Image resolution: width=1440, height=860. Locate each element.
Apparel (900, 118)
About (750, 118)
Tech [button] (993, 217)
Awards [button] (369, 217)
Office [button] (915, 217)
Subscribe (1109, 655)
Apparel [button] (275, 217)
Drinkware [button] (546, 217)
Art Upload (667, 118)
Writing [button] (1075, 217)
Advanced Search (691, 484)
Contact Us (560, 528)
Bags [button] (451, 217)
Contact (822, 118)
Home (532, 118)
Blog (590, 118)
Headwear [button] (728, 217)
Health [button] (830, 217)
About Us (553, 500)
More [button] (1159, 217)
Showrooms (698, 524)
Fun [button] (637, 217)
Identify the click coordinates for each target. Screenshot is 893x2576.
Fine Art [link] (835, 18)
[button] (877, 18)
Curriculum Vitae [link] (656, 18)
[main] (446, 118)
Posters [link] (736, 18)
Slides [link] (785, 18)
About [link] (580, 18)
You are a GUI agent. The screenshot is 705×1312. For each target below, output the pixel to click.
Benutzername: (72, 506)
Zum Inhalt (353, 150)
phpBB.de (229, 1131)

************

▶ Set exercise: Tally how many lines in the entries above contain the word "click". Reply with the number alone.

▶ Written reply: 2